BERAU TERKINI – BPS Berau mencatat inflasi pada bulan Oktober mencapai angka 1,78 persen lebih rendah dari bulan lalu sebesar 1,86 persen.

BPS Berau mencatat inflasi pada bulan Oktober secara year-on-year (y-on-y) sebesar 1,78 persen dengan Indeks Harga Konsumen (IHK) sebesar 109,23.

“Inflasi tahunan terjadi karena adanya kenaikan harga yang ditunjukkan oleh naiknya beberapa indeks kelompok pengeluaran,” kata Kepala BPS Berau, Yudi Wahyudin, dalam keterangan resminya.

Kelompok pengeluaran yang paling besar disumbang oleh perawatan pribadi dan jasa lainnya, sebesar 9,48 persen dengan indeks 119,25.

Secara mendetail, komoditas yang dominan memberikan andil terhadap inflasi, yaitu emas perhiasan sebesar 0,53 persen.
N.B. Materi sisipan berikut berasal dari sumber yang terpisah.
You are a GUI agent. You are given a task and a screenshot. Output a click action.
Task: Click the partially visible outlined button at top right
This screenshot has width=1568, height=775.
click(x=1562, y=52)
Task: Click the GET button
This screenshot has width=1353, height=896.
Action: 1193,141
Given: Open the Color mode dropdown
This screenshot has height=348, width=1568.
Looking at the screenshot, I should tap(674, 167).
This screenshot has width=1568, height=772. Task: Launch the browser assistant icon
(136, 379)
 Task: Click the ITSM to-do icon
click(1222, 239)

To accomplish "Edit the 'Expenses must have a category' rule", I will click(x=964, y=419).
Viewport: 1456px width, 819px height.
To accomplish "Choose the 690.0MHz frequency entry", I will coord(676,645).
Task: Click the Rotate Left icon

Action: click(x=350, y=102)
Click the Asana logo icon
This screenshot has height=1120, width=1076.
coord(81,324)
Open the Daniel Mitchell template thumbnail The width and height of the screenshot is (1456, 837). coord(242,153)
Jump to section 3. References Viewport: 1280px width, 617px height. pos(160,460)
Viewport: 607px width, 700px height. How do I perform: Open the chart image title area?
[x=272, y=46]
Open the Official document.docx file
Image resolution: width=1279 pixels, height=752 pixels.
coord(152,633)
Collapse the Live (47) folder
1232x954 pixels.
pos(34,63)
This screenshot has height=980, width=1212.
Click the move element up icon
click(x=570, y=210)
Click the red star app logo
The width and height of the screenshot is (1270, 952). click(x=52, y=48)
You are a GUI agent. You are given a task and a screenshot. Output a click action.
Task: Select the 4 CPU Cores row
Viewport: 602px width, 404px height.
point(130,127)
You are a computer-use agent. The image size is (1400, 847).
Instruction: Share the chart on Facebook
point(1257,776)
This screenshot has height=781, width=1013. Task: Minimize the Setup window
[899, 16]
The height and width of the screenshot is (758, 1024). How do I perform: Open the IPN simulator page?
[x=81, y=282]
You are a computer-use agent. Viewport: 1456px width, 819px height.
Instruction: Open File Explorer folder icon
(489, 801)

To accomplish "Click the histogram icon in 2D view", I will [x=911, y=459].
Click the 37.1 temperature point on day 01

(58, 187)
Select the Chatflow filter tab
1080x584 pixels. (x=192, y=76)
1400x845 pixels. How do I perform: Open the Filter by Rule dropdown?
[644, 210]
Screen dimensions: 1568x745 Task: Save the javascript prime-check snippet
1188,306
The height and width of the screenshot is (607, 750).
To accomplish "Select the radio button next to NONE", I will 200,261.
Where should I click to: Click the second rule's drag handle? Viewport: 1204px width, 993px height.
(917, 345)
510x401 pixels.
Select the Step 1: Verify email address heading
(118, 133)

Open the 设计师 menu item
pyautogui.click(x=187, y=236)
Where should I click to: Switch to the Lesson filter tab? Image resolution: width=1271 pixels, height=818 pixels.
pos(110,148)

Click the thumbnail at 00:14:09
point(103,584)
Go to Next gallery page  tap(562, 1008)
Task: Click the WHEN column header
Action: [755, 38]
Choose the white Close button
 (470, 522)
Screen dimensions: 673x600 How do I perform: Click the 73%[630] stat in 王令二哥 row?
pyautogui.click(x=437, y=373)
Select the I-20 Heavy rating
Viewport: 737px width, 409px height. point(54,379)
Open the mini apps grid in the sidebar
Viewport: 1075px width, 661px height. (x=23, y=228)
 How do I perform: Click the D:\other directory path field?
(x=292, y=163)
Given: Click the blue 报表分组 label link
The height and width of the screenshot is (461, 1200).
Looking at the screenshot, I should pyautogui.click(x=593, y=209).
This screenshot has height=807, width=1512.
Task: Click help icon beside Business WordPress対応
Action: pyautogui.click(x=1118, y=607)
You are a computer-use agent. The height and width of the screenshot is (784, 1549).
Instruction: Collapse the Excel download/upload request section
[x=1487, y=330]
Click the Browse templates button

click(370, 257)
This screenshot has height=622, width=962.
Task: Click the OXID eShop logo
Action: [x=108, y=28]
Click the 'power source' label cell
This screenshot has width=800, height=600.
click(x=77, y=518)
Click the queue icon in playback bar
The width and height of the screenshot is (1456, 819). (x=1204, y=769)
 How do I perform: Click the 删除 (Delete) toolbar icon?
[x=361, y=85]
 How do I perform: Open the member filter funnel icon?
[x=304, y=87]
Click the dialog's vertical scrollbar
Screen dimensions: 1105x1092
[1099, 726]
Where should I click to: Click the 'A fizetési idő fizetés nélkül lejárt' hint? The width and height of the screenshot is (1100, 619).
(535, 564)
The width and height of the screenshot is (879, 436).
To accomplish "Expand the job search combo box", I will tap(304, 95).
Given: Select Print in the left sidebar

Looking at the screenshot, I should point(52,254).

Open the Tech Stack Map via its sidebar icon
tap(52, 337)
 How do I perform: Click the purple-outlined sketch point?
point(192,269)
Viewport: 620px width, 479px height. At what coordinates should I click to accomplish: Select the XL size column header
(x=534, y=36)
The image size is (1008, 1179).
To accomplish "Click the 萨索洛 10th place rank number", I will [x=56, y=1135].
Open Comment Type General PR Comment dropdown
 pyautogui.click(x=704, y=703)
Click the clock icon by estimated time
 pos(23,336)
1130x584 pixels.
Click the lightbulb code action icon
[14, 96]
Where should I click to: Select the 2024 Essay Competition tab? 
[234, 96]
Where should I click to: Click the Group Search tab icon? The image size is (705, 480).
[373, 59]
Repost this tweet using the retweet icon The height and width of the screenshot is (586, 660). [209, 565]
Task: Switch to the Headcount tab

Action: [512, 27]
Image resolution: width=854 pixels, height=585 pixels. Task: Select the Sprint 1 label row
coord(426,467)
Kemudian, ikan layang atau ikan benggol 0,15 persen, beras 0,18 persen, udang basah 0,15 persen, sigaret kretek mesin (skm) 0,12 persen, ikan bandeng atau ikan bolu 0,11 persen.

Penjual ikan di Pasar Sanggam Adji Dilayas Berau (Zuhrie/BT)
Penjual ikan di Pasar Sanggam Adji Dilayas Berau (Zuhrie/BT)

Kemudian kelompok Penyediaan Makanan dan Minuman/Restoran mengalami inflasi y-on-y sebesar 3,63 persen atau terjadi kenaikan indeks dari 104,04 pada Oktober 2024 menjadi 107,82 pada Oktober 2025.

Kelompok kesehatan mengalami inflasi y-on-y sebesar 2,48 persen atau terjadi kenaikan indeks dari 130,84 pada Oktober 2024 menjadi 134,09 pada Oktober 2025.

Kelompok Perlengkapan, Peralatan, dan Pemeliharaan Rutin Rumah Tangga mengalami inflasi y-on-y sebesar 0,63 persen atau terjadi kenaikan indeks dari 103,54 pada Oktober 2024 menjadi 104,19 pada Oktober 2025.

Adapun kelompok Perumahan, Air, Listrik, dan Bahan Bakar Rumah Tangga Kelompok ini mengalami inflasi y-on-y sebesar 0,33 persen atau terjadi kenaikan indeks dari 102,93 pada Oktober 2024 menjadi 103,27.

Kelompok Pakaian dan Alas Kaki Kelompok mengalami inflasi y-on-y sebesar 0,76 persen atau terjadi kenaikan indeks dari 107,94 pada Oktober 2024 menjadi 108,76 pada Oktober 2025.

Terakhir, kelompok Makanan, Minuman, dan Tembakau mengalami inflasi y-on-y sebesar 3,22 persen atau terjadi kenaikan indeks dari 110,15 pada Oktober 2024 menjadi 113,7 pada Oktober 2025.